AVAILABLE DATA START

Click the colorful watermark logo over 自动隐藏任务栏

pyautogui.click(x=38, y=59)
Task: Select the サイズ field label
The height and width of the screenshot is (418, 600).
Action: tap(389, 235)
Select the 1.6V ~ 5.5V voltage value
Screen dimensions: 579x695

AVAILABLE DATA END
AVAILABLE DATA START

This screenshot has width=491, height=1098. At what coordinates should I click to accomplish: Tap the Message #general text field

AVAILABLE DATA END

*WORK INSTRUCTION:*
Reproduce, word for word and in full, only the lines above that start at the line with "Select the 1.6V ~ 5.5V voltage value" and run through the line with "Screen dimensions: 579x695", both ends included.

*ANSWER SPACE:*
Select the 1.6V ~ 5.5V voltage value
Screen dimensions: 579x695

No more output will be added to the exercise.